I have observed over my long life, that life comes to us all in two ways: by chance (fate) and by choice, and many of us have had a great deal better luck on the chance side. Taking my own situation into account, I can see that I was born to privilege in many ways: a citizen of the United States; white; with parents who taught me a great deal about life, love, responsibility, options, religion and more; and who persevered through very tough times.
I always knew I would go to college (and it was much cheaper in my day), and I chose a career where jobs were plentiful at the time. I made choices of careers and locations — not all of which worked out — one of which led to my relocation to Oak Park, a community to which I relate.
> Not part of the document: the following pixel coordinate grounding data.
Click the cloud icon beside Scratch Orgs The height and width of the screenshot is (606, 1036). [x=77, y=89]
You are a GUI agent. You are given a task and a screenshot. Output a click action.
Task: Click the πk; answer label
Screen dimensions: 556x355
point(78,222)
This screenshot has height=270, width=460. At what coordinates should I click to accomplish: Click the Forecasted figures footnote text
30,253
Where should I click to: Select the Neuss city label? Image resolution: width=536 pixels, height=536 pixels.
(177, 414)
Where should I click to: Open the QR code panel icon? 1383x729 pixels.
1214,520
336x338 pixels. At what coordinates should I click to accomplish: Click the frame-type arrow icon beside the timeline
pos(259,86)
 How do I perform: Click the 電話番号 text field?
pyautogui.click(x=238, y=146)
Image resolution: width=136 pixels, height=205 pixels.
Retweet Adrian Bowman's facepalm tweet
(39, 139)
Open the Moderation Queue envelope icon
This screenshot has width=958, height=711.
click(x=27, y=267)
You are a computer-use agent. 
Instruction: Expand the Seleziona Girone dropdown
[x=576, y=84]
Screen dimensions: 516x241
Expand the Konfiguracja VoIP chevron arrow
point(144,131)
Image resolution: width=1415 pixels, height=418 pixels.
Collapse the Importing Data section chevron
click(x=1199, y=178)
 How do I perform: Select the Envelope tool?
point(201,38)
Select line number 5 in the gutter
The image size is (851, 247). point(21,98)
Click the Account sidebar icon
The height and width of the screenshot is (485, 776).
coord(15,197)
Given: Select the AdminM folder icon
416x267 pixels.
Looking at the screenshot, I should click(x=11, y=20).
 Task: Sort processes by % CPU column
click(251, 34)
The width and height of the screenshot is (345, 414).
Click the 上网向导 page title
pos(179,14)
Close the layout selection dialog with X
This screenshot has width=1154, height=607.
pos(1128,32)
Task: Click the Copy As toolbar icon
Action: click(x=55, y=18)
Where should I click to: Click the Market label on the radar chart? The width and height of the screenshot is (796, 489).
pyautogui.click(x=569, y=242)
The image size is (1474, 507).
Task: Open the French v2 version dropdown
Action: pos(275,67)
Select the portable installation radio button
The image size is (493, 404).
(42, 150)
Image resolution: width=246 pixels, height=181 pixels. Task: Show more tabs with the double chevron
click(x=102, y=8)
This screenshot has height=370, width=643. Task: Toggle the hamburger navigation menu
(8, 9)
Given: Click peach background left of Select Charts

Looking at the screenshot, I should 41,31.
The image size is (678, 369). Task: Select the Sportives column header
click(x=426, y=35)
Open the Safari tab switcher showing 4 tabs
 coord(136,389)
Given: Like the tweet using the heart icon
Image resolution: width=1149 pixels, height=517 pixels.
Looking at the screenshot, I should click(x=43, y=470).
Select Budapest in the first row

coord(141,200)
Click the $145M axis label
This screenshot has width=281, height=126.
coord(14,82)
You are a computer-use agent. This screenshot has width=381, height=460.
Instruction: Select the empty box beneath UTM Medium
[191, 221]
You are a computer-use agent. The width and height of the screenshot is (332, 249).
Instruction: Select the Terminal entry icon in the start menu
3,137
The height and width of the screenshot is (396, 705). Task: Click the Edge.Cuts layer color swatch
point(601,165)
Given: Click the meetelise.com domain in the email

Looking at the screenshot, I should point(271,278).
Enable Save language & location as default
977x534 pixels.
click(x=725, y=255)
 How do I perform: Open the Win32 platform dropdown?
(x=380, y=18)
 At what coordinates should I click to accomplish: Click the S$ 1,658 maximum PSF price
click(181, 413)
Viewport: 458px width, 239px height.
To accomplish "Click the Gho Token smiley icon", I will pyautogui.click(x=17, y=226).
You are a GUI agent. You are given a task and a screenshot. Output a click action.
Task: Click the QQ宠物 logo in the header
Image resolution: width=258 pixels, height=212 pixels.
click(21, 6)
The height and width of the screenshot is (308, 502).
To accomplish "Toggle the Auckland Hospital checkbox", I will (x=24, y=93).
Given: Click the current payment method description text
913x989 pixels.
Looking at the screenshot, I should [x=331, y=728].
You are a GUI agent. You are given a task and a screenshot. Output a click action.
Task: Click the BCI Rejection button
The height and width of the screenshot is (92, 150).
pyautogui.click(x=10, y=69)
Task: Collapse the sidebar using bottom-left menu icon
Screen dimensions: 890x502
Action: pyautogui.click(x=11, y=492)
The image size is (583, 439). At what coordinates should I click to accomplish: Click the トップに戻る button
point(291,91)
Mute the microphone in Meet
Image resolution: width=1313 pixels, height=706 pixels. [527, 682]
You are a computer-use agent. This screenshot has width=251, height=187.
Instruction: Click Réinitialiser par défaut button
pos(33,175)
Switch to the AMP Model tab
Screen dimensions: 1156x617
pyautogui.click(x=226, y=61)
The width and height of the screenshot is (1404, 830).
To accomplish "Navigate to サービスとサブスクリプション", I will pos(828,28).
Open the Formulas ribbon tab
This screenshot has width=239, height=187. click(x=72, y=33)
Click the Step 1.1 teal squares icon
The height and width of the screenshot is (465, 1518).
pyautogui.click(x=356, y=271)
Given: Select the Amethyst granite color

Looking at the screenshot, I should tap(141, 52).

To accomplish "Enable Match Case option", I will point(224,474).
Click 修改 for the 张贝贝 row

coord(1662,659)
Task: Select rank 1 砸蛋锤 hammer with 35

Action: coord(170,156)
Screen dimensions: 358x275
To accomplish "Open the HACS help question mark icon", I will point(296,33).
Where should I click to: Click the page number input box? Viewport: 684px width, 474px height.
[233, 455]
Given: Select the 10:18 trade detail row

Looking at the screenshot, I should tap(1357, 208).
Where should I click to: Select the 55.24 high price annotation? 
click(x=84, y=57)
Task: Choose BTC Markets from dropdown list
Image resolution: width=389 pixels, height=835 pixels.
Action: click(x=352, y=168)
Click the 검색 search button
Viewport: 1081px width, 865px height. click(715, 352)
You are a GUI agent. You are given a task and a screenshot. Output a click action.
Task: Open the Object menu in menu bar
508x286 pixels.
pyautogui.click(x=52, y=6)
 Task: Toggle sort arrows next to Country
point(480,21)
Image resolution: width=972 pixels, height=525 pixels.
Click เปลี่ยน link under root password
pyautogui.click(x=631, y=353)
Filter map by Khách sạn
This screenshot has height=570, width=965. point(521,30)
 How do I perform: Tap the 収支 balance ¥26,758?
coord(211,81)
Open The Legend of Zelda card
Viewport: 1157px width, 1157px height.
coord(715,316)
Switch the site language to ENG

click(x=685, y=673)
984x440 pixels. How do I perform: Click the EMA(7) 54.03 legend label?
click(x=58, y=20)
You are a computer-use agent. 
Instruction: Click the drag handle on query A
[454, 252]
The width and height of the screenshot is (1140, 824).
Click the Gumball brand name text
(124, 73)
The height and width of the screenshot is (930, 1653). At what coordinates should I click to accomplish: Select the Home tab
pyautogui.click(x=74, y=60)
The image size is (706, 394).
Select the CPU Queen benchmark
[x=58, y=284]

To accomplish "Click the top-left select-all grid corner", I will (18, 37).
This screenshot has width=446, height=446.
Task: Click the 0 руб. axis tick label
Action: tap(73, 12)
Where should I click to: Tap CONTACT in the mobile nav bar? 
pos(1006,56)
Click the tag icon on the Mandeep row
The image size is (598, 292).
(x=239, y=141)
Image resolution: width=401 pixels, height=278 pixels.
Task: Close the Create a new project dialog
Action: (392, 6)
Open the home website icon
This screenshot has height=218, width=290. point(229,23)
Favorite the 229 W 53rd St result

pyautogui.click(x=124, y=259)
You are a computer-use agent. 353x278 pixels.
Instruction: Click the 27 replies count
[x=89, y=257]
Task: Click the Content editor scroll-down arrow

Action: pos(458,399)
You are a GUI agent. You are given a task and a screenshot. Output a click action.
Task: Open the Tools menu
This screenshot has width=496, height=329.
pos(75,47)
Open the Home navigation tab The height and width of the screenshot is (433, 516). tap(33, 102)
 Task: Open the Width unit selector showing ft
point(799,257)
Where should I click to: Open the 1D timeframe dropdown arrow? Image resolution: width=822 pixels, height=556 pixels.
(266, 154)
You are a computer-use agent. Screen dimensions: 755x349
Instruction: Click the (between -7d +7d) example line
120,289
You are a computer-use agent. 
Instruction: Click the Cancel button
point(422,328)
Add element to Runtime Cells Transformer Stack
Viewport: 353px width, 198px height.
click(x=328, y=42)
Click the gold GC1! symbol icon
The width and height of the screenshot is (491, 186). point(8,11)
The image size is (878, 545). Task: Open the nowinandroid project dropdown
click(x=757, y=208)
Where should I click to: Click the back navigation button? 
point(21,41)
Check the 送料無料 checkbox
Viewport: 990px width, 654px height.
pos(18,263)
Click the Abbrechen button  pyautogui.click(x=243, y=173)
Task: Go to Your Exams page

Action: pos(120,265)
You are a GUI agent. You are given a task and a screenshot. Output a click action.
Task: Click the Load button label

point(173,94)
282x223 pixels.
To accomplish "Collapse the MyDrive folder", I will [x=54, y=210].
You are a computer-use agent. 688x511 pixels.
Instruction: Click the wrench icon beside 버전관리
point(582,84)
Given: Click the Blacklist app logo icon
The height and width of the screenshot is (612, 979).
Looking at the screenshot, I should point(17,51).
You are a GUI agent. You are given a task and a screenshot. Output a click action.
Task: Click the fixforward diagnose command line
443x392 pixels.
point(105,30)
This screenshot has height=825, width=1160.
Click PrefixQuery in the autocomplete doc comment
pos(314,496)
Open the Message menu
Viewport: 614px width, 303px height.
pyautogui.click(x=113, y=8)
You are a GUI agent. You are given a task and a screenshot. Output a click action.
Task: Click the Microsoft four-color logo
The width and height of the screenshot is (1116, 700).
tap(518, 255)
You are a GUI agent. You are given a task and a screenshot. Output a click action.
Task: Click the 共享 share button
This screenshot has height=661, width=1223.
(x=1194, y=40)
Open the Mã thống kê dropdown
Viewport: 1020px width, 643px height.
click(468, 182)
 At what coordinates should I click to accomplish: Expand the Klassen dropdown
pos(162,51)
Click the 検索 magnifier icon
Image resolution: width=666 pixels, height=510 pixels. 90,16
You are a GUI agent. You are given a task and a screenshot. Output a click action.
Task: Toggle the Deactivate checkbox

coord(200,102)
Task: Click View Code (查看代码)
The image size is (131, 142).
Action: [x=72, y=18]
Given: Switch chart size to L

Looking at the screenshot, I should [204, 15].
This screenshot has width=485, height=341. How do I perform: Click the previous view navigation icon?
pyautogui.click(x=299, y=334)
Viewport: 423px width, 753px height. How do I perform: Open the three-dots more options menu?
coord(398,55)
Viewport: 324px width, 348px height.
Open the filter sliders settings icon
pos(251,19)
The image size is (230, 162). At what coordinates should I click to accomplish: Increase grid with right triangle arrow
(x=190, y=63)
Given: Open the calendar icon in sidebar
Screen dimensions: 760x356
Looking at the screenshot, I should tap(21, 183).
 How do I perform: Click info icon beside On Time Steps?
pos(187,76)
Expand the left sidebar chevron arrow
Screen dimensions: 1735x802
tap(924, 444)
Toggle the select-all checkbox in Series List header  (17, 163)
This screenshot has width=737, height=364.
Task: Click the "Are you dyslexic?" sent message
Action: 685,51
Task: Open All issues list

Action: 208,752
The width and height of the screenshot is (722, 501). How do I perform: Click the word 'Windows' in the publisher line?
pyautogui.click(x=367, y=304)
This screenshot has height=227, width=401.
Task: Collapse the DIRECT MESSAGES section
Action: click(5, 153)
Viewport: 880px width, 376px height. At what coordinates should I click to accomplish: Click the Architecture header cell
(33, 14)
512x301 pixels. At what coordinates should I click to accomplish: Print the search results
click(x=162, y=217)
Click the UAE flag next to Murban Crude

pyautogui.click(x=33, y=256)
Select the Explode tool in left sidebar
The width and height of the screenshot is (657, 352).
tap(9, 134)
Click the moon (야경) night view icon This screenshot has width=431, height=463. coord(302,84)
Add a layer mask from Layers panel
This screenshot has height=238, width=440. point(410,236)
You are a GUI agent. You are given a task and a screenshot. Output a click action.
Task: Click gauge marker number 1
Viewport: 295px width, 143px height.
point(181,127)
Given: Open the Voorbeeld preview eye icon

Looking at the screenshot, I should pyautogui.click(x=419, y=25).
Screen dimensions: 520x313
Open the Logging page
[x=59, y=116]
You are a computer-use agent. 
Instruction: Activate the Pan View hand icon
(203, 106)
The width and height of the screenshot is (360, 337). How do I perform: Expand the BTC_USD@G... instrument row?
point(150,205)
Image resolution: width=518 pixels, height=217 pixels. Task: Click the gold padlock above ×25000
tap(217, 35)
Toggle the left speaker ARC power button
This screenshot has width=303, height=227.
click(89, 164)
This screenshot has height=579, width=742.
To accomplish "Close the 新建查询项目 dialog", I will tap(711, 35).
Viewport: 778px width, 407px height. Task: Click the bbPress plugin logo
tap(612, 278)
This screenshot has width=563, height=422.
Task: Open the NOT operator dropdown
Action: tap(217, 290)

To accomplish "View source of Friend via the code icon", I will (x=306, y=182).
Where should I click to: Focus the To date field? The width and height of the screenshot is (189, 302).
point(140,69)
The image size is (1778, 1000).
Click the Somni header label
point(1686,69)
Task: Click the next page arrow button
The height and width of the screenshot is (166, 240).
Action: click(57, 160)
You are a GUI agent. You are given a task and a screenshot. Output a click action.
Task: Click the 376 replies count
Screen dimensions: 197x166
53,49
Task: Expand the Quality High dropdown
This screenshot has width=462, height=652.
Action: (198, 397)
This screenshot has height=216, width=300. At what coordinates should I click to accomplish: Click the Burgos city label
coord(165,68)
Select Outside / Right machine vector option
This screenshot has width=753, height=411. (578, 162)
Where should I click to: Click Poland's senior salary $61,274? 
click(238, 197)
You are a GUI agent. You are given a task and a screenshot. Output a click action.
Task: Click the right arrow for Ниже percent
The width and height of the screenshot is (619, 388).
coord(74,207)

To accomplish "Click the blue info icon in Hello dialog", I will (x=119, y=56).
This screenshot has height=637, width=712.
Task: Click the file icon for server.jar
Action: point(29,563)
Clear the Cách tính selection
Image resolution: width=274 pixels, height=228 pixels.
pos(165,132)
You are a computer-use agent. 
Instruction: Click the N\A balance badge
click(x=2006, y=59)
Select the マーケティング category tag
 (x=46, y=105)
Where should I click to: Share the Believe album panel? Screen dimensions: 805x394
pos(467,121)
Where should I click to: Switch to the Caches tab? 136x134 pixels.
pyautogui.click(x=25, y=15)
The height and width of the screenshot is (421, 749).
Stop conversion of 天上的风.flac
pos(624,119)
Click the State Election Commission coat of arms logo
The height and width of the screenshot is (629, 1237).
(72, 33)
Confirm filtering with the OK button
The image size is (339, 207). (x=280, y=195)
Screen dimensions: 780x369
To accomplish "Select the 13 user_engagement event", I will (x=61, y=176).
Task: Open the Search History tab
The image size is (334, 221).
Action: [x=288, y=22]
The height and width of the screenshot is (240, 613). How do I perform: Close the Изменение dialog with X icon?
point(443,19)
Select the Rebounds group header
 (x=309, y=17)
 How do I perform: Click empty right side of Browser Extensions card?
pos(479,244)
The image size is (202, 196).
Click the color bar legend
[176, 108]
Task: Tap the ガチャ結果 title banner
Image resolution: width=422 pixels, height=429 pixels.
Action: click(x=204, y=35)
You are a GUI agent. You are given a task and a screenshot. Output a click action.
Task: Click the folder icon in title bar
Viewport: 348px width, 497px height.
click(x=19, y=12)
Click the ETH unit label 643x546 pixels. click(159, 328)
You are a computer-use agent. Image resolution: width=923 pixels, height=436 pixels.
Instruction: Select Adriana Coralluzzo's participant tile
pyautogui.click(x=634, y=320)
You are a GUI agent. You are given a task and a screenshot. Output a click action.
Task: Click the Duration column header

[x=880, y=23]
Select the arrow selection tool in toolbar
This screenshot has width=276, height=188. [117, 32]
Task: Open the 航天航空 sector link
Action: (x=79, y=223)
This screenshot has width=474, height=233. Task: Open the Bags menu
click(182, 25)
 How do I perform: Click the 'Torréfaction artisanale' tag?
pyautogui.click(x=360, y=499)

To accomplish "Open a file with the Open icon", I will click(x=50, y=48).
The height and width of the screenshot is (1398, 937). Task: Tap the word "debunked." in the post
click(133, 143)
Conversely, if one is born into a community where college or technical school is a pipedream (if even considered), a choice is made to have children while very young (as many peers are doing), no jobs are available to those with limited learning, transportation is an issue, mentoring is seldom available, and gangs, drugs and guns are epidemic, the likelihood of being able to move into mainstream society is seriously compromised.
Parents try hard to provide and love their children deeply, but they are not always able to keep them safe, and we all mourn for those who are lost. I am condemning no one here, but these are facts, and society cannot ignore them.
At the same time, I find myself overwhelmed with the options for helping to change the dynamic. I want to know more about the families in Austin, but I won’t be moving there to share their experience. I want to help stem the tide of gun violence, but I won’t be going to Austin alone to show that I am unafraid because I am a realist.
Instead, like many, I am trying to figure out how best to help. I will continue to support my church, which is very involved in all these issues. But I also hope to sift through the many requests for donations from the various gun violence groups, the racial coalition-building groups, the tutoring and mentoring groups and find one for each area of need.
I can contribute dollars and time, make signs, take walks, meet with residents of Austin, lobby the state and federal legislators — but I can’t save everyone. I know that many in Oak Park are already involved in these issues, and I am sure many are facing these same choices!
Please, if you are involved in one of these groups, make the case for why yours is the best. I need to know! If you are not involved, would you join me in choosing one? As people of good will, let’s find the things we can do to help improve lives.
Janet Haisman is a volunteer and resident from Oak Park.